_Aim of the exercise_:
Transcribe the records in full, keeping every character as it is.

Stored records
+ + +

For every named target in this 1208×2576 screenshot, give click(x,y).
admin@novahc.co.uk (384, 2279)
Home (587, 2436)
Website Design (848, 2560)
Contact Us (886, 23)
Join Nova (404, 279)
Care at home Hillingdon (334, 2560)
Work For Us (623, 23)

+ + +

_Written solution_:
For every named target in this 1208×2576 screenshot, give click(x,y).
admin@novahc.co.uk (384, 2279)
Home (587, 2436)
Website Design (848, 2560)
Contact Us (886, 23)
Join Nova (404, 279)
Care at home Hillingdon (334, 2560)
Work For Us (623, 23)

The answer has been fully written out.